The Pros and Cons of Canister Filters on your Portland Fish Tank
Most canister filters pull water in and push it via an impeller with 8 or so blades on one end and a magnetic cylinder on the other. The impeller shaft is held in place by a plastic or ceramic spindle, which keeps it centered in the pump chamber, so it can spin freely. Surrounding the impeller chamber are copper pump windings encased in plastic and waterproof epoxy to protect them from coming into contact with the water. When the filter is plugged in, electricity passing through the windings creates a magnetic field, which causes the impeller shaft to spin.
As the impeller spins, aquarium water is pulled through different chambers in the canister, usually in the following order:
- Mechanical Filter Media – The media traps uneaten food, animal waste and other solids so that it can be routinely removed and cleaned. Regular cleaning protects the health of the animals and system and helps the impeller maximize turnover through the canister.
- Chemical Filter Media – Often this media is activated carbon, which helps to keep the water clear and removes pollutants through the processes of absorption and adsorption. Occasionally, zeolite is added as an ammonia-adsorbing medium.
- Biological Filtration Media – Usually, this media is in the form of hollow ceramic cylinders or plastic bio-balls to provide adequate surface area for the nitrifying bacteria in a fish tank setup.
In a properly sized canister filter, the entire volume of an aquarium cycles through a canister filter at least 4 times per hour. Whether more turnover per hour than that is better for a system is largely dependent on the type of fish tank setup a client has but we recommend choosing a canister filter that will provide a minimum of 4 times per hour.
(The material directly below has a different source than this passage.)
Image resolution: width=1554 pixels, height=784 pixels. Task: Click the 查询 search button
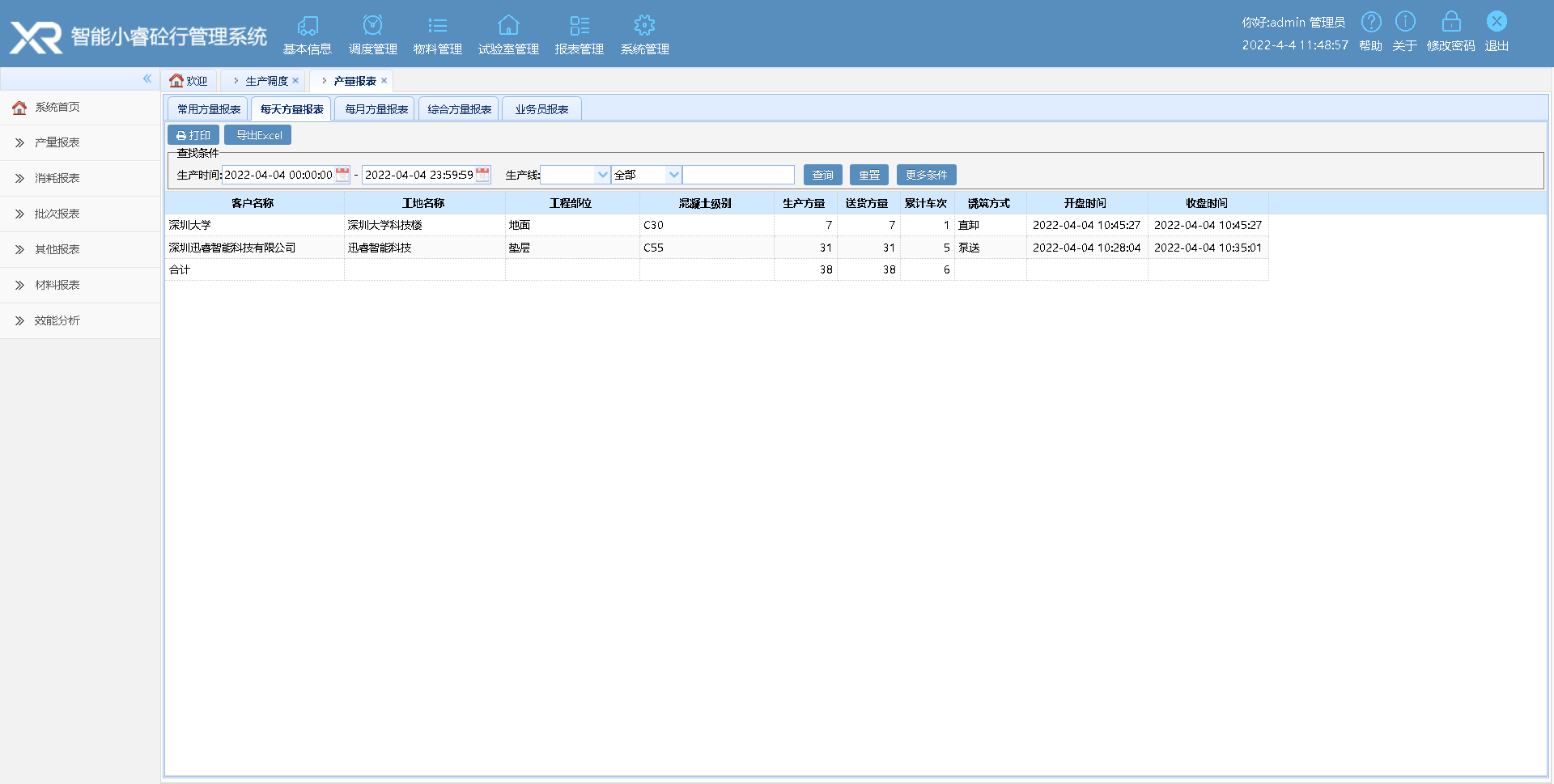pyautogui.click(x=822, y=175)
Our professional aquarists have very mixed feelings about canister filters but here are some things to consider:
- The Good – As we mentioned, they’re good for hobbyists who want saltwater and freshwater tropical fish setups on a budget and have little space for more equipment. They’re also fairly quiet and if maintained properly, they can do a decent job filtering water.
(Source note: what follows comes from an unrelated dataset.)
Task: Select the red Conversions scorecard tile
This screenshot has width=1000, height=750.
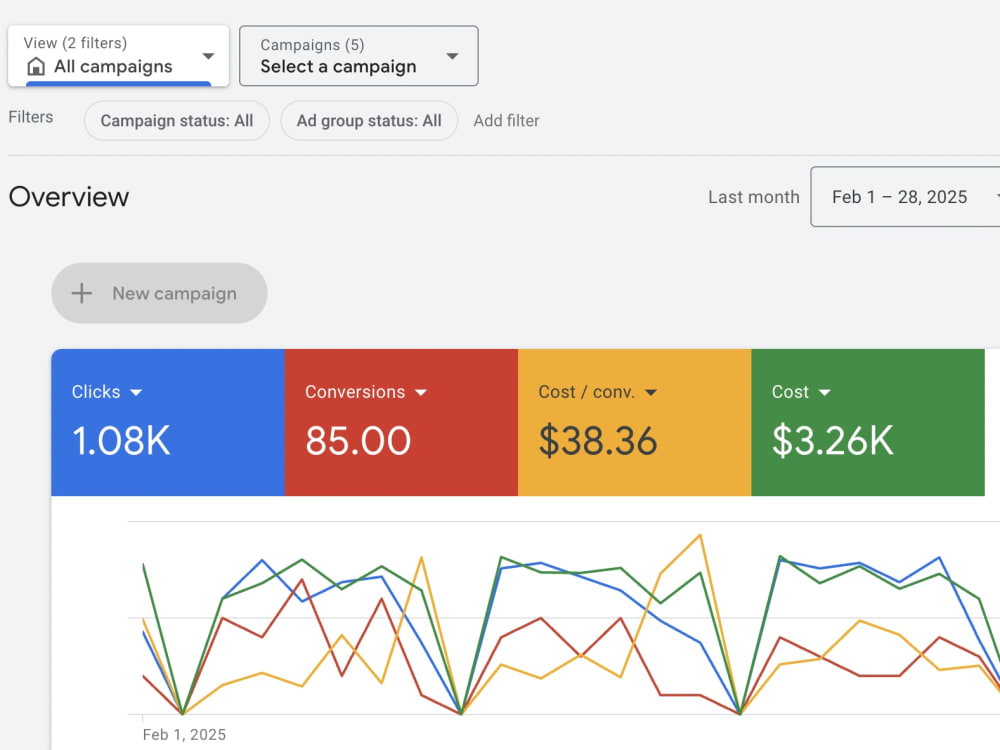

- The Bad – There are lots of inexpensively built canisters that aren’t designed to last very long and fail and/or leak. If they fail, the ammonia in stagnant water starts to build quickly and affects animal health. This can be catastrophic if they fail while the owner is away. If they leak, a hobbyist might not notice it until there’s a funky odor in the room or an expanding stain in the carpet, along with a lower water level in the display. There’s also the out-of-sight-out-of-mind aspect of canister filters, which makes it much easier for hobbyists to overlook or delay regular maintenance.
- The Ugly – The ugly is the sight our aquarists find when they open a canister filter that hasn’t been cleaned in a while. Brown sludge accumulates on the mechanical media, preventing proper filtration and further impairing the effectiveness of the other filtration. It’s an invisible problem but it has a huge impact on the cleanliness of a system and the health of the animals, as it sharply reduces the turnover rate and pollutants remain in the water.
Professional, Affordable Aquarium Help for Clients in the Portland Area
We understand that for some of our clients, a canister filter may be the best option. We’re happy to help install and maintain them on their systems and can offer professional aquarium advice for choosing one that will help solve problems, rather than make them. If you’ve been thinking about hiring a PDX aquarium professional to help build and/or maintain a fish tank in your home or business, give us a call today at 503.784.4403.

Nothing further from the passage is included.